Bernard Lignon, Vorstandsmitglied von IFOAM Organics Europe und Projektleiter für Verordnungen und biologische Produktqualität bei Synabio, fügte hinzu: „Der Vorschlag der Kommission zu „Neuen Genomischen Techniken“ (NGTs) ist ein Rückschritt gegenüber Europas ehrgeizigen Umweltzielen im Rahmen des Europäischen Green Deal, der Farm to Fork und der EU-Biodiversitätsstrategien. Der Prozess, der zur Veröffentlichung dieses Vorschlags führte, wurde von irreführenden, leeren Versprechungen der Industrie über das „Potenzial“ der Nachhaltigkeit geleitet, auf Kosten des Vorsorgeprinzips, der biologischen Sicherheit und transparenter Informationen für Erzeuger und Verbraucher.“

Der Vorschlag kommt wenige Tage, nachdem die europäische Bio-Bewegung eine Entschließung angenommen hat, in der sie sich dafür ausspricht, den ökologischen Landbau frei von GVO zu halten und stattdessen einen systembasierten Ansatz für Innovationen zu verfolgen. In ihrer Entschließung bekräftigt die Bewegung die Forderung von Bio-Züchtern, Landwirten, Verarbeitern, Zertifizierern, Händlern und Einzelhändlern, ihre Entscheidungsfreiheit zu bewahren und GVO-frei zu bleiben, einschließlich GVO, die aus Neuen Genomischen Techniken (NGTs) stammen.

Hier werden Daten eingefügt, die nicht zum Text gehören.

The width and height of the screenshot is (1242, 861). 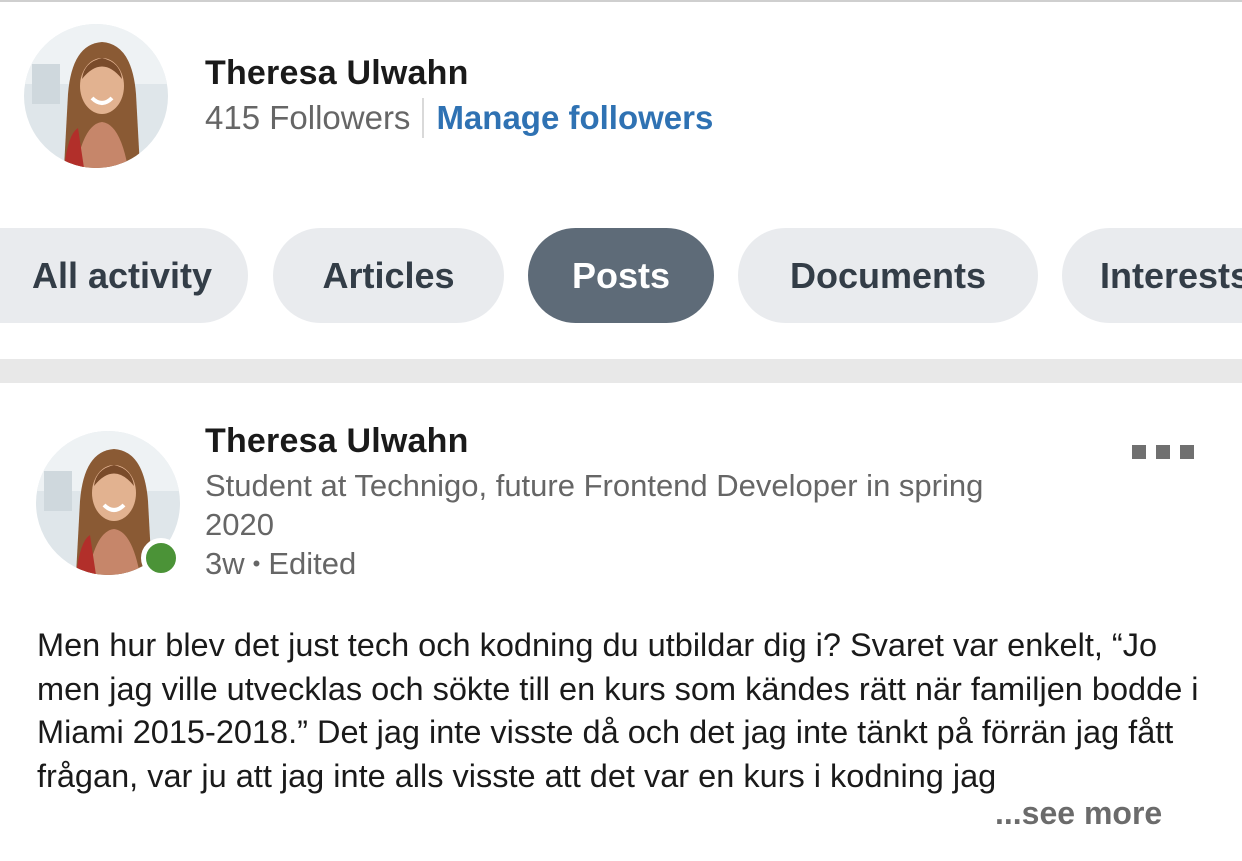 What do you see at coordinates (1152, 276) in the screenshot?
I see `filter-interests: Interests` at bounding box center [1152, 276].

Die Bio-Bewegung fordert die Europaabgeordneten und die Mitgliedstaaten auf, dafür zu sorgen, dass die Grundsätze der Risikobewertung, der Rückverfolgbarkeit und der Verbraucherkennzeichnung auf alle GVO angewandt werden, einschließlich der durch Gen-Editierung erzeugten Pflanzen.